(Screenshot grounding data)
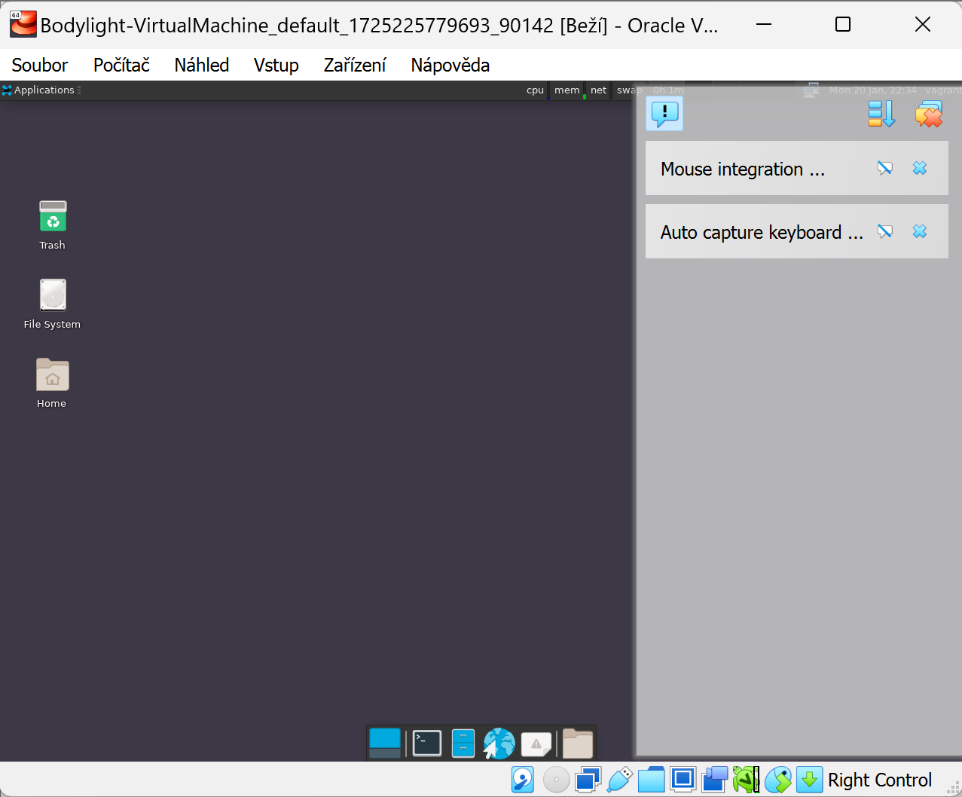The image size is (962, 797).
Task: Click the shared folders status bar icon
Action: (651, 780)
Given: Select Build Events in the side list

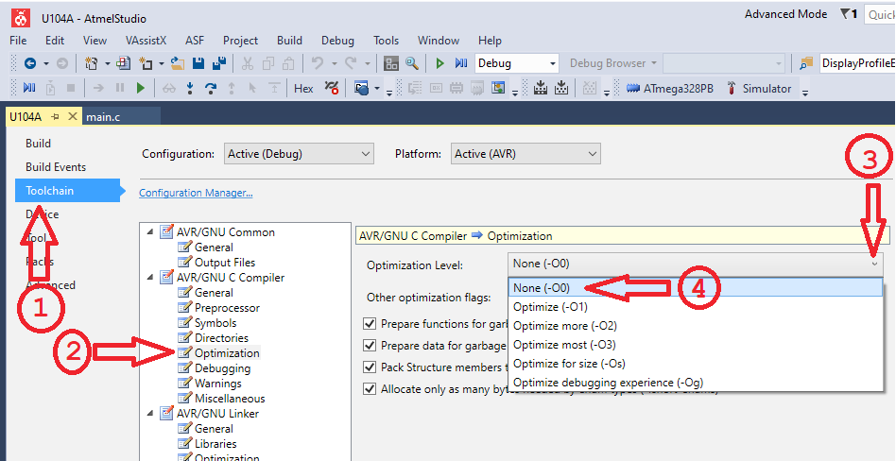Looking at the screenshot, I should (x=56, y=167).
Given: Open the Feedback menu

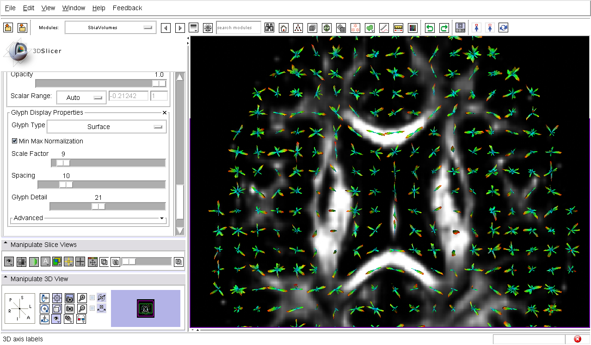Looking at the screenshot, I should click(127, 8).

## REQUIRED WORK
Exact text is required for the lines from the one with "Given: Select Build Events in the side list" through the last line of the entries, both included. Omit pictures.

## COMPLETED EXERCISE
Given: Select Build Events in the side list

Looking at the screenshot, I should (x=56, y=167).
Given: Open the Feedback menu

Looking at the screenshot, I should click(127, 8).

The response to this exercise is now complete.